*** EXCERPTED RECORDS

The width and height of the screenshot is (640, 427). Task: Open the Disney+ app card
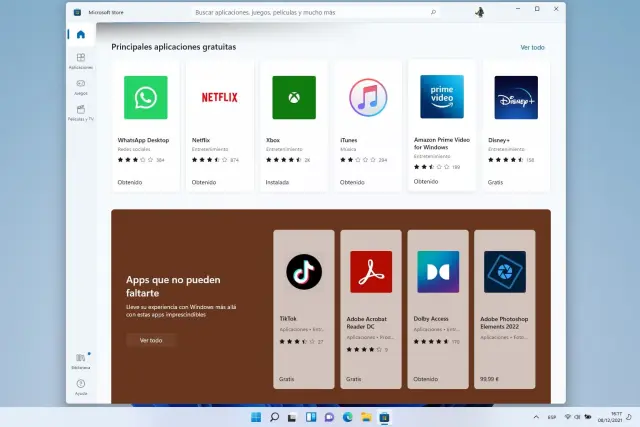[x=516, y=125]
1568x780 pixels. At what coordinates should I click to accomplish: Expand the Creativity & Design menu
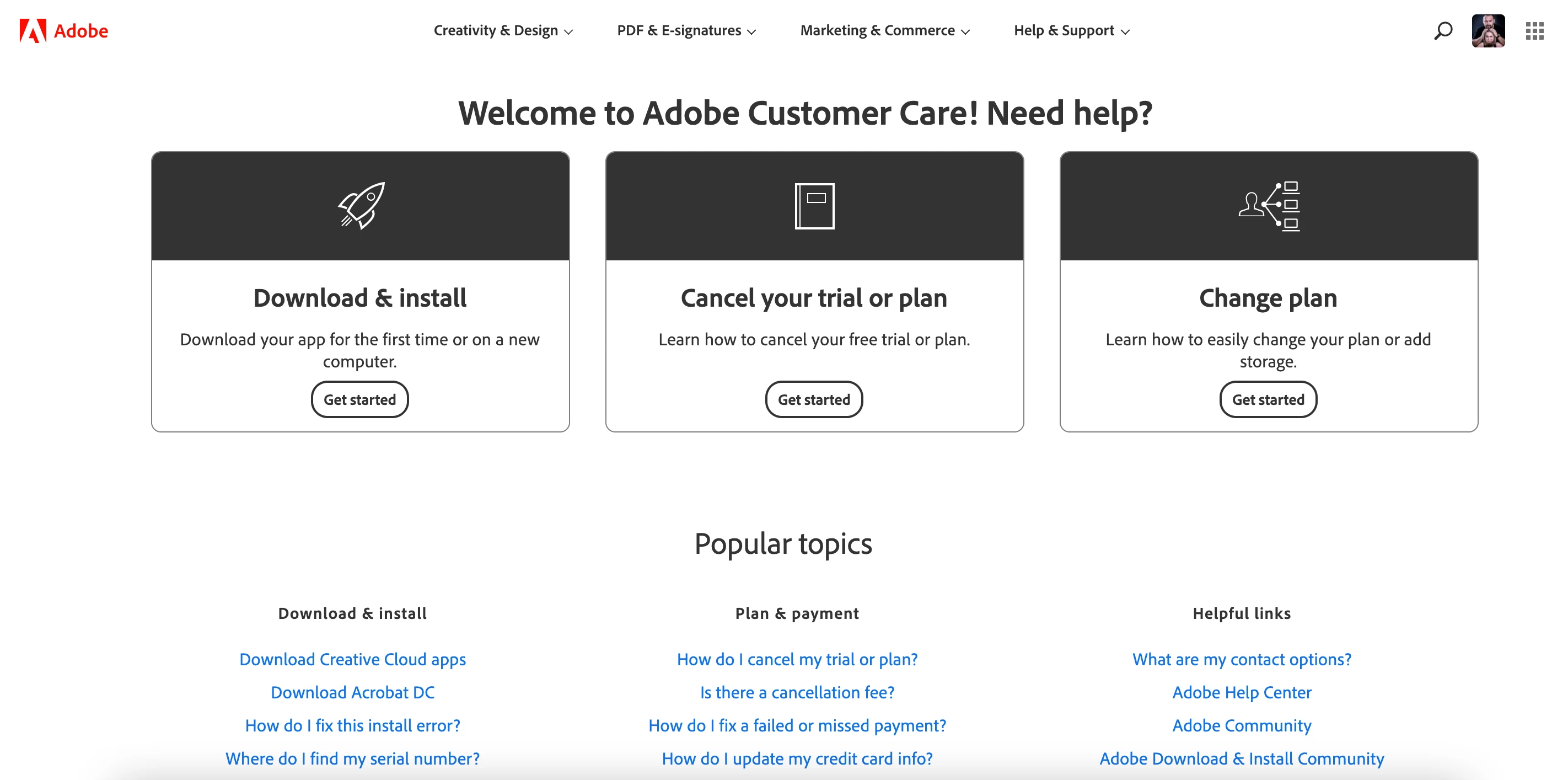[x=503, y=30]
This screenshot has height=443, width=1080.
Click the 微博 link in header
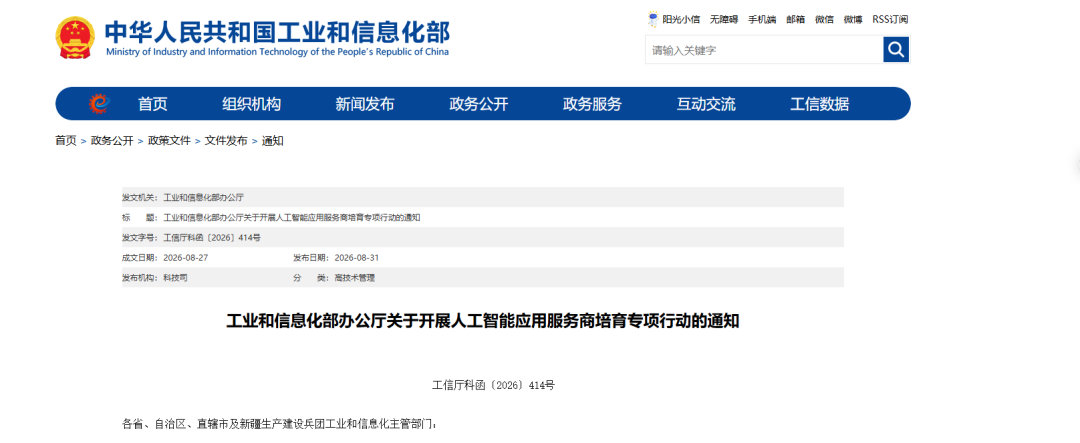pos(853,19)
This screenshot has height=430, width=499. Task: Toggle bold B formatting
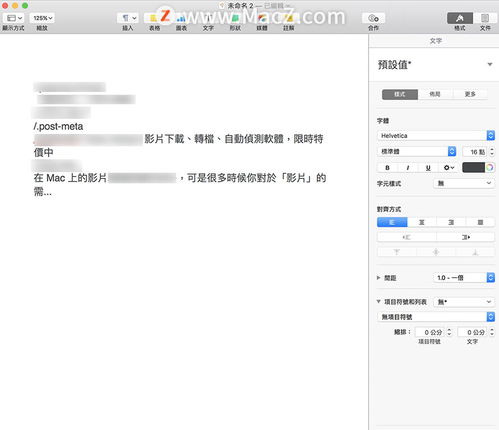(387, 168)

******

CHALLENGE>
Pull out every line of the records that contains the string "Task".

CORRECT ANSWER>
The width and height of the screenshot is (640, 427). Task: Open the Disney+ app card
This screenshot has height=430, width=499. Task: Toggle bold B formatting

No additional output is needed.